“Should” is one of the most destructive words to the integration and individuation of humans.
When we leash ourselves to shoulds, we effectively close off to all possibility. Any time our conscious or unconscious functions within the parameters of a should, creativity dies and thus all magic is eliminated.
What is a should? A should is an automatic yes: a dictation that lives in the subconscious. It might look something like “I should smile when someone gives me a compliment” or “I should open the door for people” or “I should be expressing minimal emotion”
Unfortunately, the nature of our neurology is to create efficiency by whatever means necessary. This means that when shoulds are presented to us (by our parents, our religion, our culture, our media) our brain deems them both desirable and necessary. We grab on to shoulds and tend to hold onto them for dear life, clinging to the very basic premise that this should will somehow make life easier… especially for my future self.
And this might true. “I should fix my bed in the morning” might indeed make my future self’s life easier. Or it might haunt me with dread and self-criticism as I fail at this simple task. There are also much more blatantly destructive should’s. “I should be skinnier” or “I should talk less” or “I should marry and have children”
What about the sneakier shoulds? “I should love my mother” or “I should be selfless” or “I should be grateful for what they’ve given me” can also, when left unexamined, create terrible destructive boxes around our true selves.
Ultimately, shoulds carry the possibility to remove us from our own magic and from our own authenticity. Though they can be useful, an unexamined should functions as an alchemical time bomb, ticking down the moments until it wreaks havoc on your unconscious wellness.
So how do we examine our shoulds?
The first step to examining shoulds, as in all shadow work, is cultivating awareness. In order to become aware of our shoulds we have to start asking WHY we do the things we do.
Ask why. Why am I participating in X, Y, or Z routine? Why am I speaking to myself this particular way? Why am I judging someone else for this particular thing?
Notice when the answer includes a “should”: “Because I should be a high achieving person, and this is what high achievers do” “Because I should have finished this task two days ago” “Because they shouldn’t be so selfish”
Once you have cultivated this awareness, there are two directions that provide deep insight into why our unconscious mind has chosen to latch onto these particular shoulds.
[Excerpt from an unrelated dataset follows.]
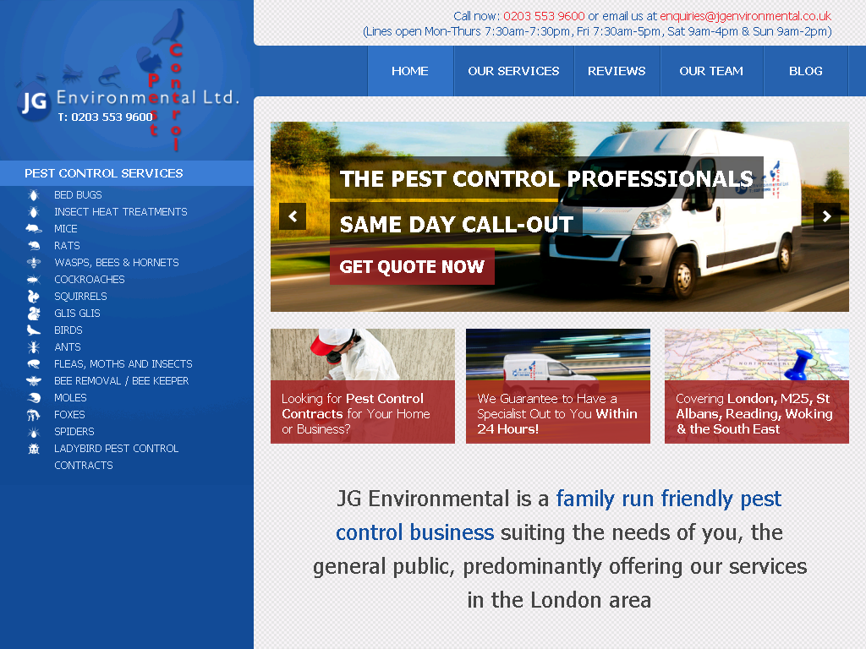Open the Blog tab
The width and height of the screenshot is (866, 649).
(x=806, y=71)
The first direction is to add a second layer of why. “I should be a high achieving person because…” and then ask, where does this come from? “Because everyone I admire is a high achieving person” or “because my parents told me so” or “because if I am a low achieving person I will lose all money/success/etcetera”
Whatever your reasons, explore them. This is a great place to practice a Deep Fear Inventory if that is part of your repertoire, phrased something like “I deeply hate and resent NOT DOING THE SHOULD because I have deep fear that…”
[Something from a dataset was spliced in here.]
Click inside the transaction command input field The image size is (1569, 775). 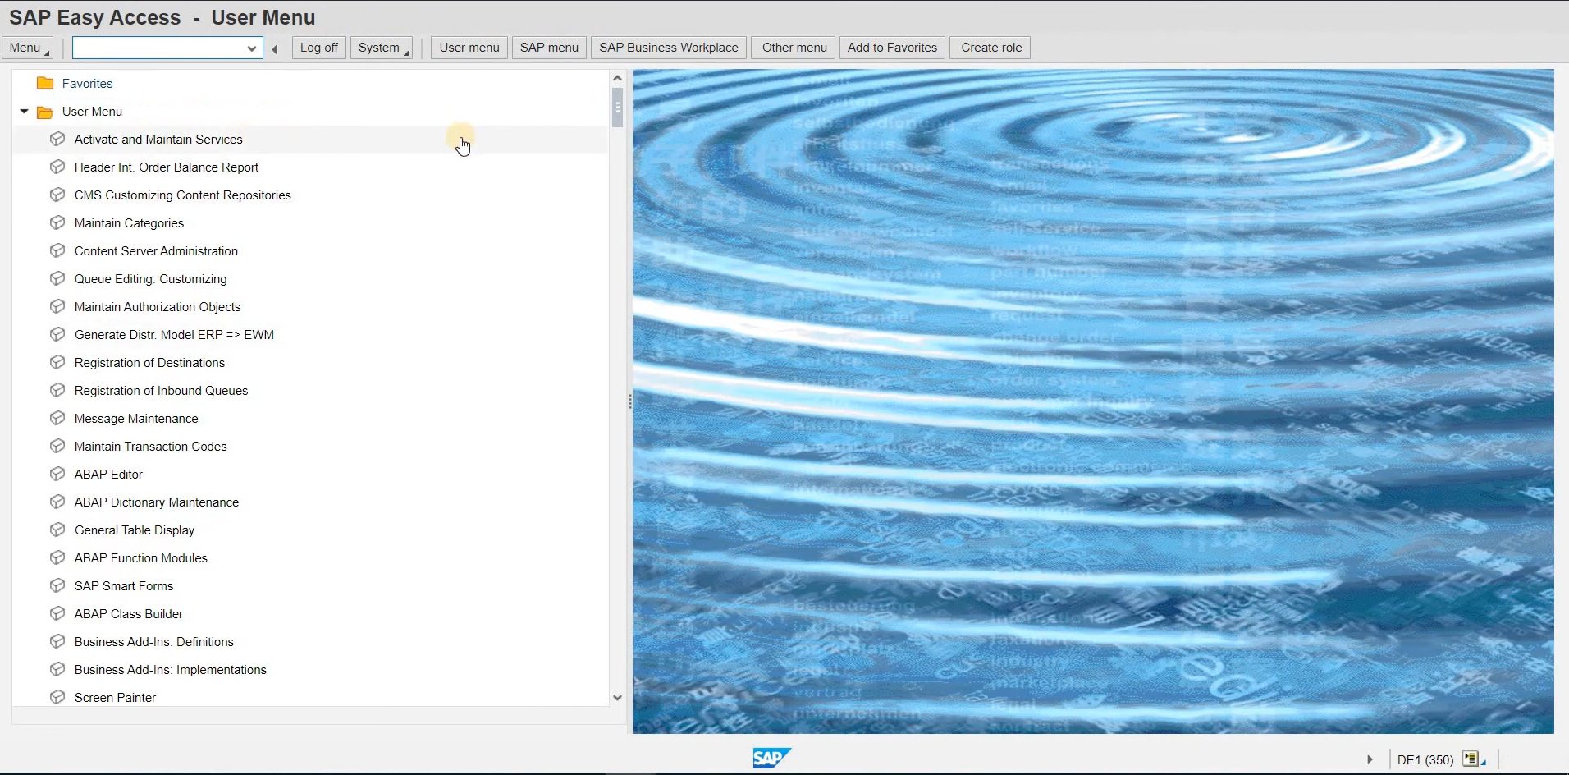[x=160, y=48]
Another excellent place to dig deeper into shoulds is to reframe and rephrase them as a benefit. Arguably, we desire everything we do to be benefiting SOMEONE. Preferably ourselves as well as whomever or whatever else. So who is your should benefiting, and is it actually?
Begin by rephrasing your should. Rather than “I should be selfless” try the phrase “It would benefit me/others/the universe for me to be selfless by…” and start listing off those benefits.
Once you have your incredible list of benefits, you can go through each of them as beliefs. You can ask yourself, “Is this really true?”, and through this process begin to eliminate the extraordinary tower of shoulds most of us balance precariously on top of.
May you find yourself free from these shoulds, wild and full of magic to bring to this world.